INFORMATION ::
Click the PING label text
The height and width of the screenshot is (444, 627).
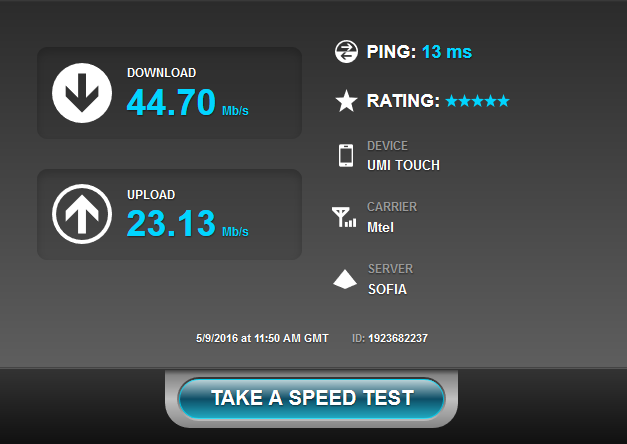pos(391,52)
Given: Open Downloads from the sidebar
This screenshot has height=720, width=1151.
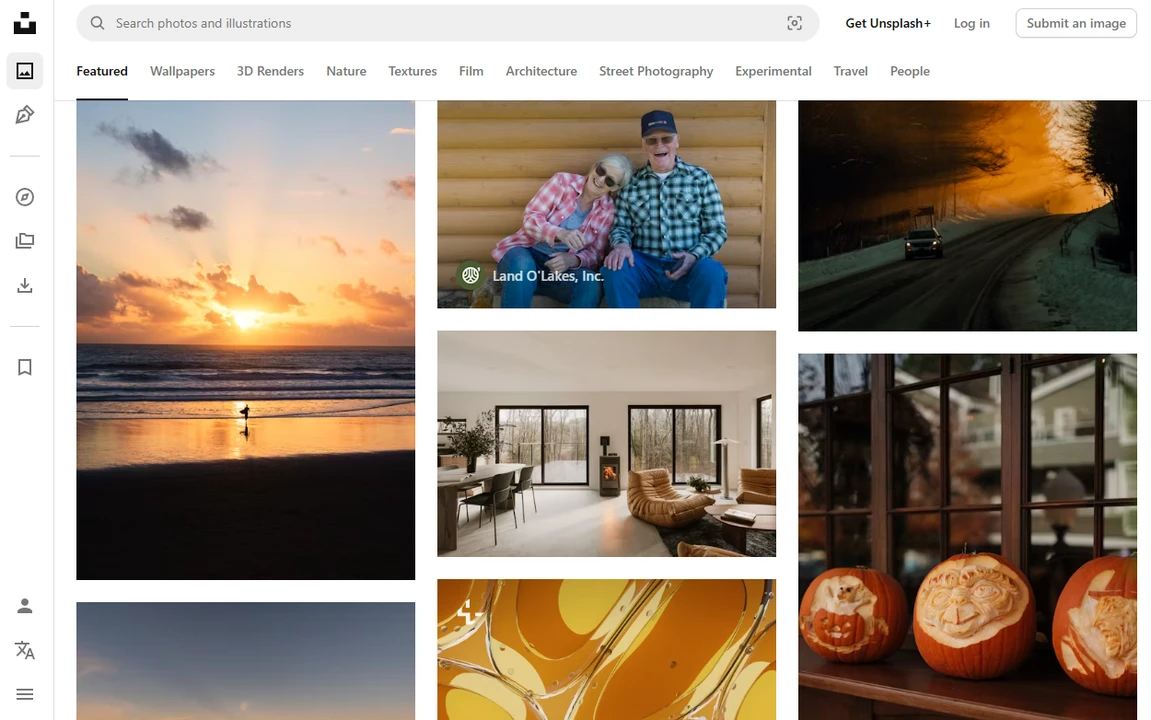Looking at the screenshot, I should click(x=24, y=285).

TASK :: Write out the data above precisely. Pictures stay out.

ANSWER SECTION ::
Click the PING label text
The height and width of the screenshot is (444, 627).
pos(391,52)
Given: Open Downloads from the sidebar
This screenshot has height=720, width=1151.
Looking at the screenshot, I should click(x=24, y=285).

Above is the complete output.